How do you do it? How do you remind yourself that your child isn’t trying to be right all the time or pick a fight. They are just stating facts because they are literal. They see the world in black and white and there are no variations or sarcasm. He is almost 8 and high functioning. We get into a fight almost everyday because I forget he isn’t trying to argue. He is just stating the fact. He isn’t trying to be a smart mouth, he just doesn’t understand sarcasm. He isn’t trying to talk back he is just stating the black and white of the situation. I feel so lost with him right now. I don’t feel like I’ve read the right book or talked to the right therapist to be a good mother to him. I don’t see the reason why God chose me to be his mother when I don’t feel equpit to do so.
I used to believe that God chose your child. Almost like he had a waiting room of children waiting to be born. Then along came a set of parents and it was like babymatch.com central up there. You filled out your quiz and he matched you to this perfect child you would raise. Yea, there would be fights and tantrums (and the child would have them too).

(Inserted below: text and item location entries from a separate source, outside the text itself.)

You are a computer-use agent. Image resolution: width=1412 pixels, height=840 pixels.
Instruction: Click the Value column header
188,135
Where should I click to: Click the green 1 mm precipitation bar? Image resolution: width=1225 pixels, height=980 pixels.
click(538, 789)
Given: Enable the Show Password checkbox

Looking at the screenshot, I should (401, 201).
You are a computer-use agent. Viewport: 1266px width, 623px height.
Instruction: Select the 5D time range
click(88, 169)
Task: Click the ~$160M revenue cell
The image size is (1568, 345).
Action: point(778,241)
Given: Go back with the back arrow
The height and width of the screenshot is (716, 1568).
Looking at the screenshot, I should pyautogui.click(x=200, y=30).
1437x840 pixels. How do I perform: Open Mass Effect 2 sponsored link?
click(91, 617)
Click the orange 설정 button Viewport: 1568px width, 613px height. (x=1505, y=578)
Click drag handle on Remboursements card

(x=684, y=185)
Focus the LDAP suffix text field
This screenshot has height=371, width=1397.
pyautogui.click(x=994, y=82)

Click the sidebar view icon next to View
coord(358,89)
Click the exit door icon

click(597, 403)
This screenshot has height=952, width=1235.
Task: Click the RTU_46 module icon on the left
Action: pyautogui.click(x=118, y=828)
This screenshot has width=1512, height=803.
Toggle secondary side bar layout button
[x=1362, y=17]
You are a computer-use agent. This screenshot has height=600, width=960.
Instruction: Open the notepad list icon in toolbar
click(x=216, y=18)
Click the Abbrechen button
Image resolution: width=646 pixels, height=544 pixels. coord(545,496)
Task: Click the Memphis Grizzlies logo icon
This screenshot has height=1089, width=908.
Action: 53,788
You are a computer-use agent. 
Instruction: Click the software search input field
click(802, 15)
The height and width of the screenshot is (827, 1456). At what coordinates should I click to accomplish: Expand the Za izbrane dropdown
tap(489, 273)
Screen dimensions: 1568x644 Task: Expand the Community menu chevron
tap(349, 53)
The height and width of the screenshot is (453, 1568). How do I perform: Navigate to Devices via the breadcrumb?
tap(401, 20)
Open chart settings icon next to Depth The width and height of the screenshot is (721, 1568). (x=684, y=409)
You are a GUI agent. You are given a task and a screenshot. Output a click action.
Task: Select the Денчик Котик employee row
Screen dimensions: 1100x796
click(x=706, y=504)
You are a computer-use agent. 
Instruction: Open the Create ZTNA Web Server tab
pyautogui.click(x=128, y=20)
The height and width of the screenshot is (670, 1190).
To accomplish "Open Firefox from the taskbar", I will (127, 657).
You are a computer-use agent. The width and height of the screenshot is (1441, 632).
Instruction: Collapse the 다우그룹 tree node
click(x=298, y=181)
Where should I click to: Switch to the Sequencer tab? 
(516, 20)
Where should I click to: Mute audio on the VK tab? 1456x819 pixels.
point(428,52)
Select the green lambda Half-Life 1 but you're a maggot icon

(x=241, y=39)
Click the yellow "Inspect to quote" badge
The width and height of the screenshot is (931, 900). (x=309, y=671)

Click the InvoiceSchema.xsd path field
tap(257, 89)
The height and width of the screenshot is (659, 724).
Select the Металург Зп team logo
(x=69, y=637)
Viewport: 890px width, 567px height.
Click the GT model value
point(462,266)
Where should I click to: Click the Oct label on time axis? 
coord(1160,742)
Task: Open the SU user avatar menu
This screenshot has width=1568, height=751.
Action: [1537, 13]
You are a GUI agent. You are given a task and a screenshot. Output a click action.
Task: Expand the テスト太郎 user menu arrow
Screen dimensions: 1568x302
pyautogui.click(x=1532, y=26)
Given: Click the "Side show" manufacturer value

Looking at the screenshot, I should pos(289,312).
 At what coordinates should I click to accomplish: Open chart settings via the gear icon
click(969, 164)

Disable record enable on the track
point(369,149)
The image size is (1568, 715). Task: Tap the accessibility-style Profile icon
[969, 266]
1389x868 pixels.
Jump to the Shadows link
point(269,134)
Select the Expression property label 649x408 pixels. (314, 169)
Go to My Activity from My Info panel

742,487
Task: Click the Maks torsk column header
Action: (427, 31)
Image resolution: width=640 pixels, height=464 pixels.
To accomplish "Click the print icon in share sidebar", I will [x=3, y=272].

However, in the end love won and that child grew up happy and loving his family.
I have this battle of thoughts. One is God gave me him knowing I was strong. I would fight for him, love him, protect him and teach my son love forgives. Then there is this darker thought- the one where we don’t match up. The one where I am a failure to this precious gift. He hates me. I can see it in him when we fight. It is only after those fights I remember that his thought process isn’t the same as mine. I mean really, whose is? But his is glitched, wired differently. Why can’t I remember that before? I know it would save a lot of broken hearts and Kleenex.
But I can’t ask for a refund. I wouldn’t want one anyways. Of course I would never want a different child than him. I just want to feel like he loves me; most importantly I want him to know I love him. I just want to feel and see the reason this child was picked for me.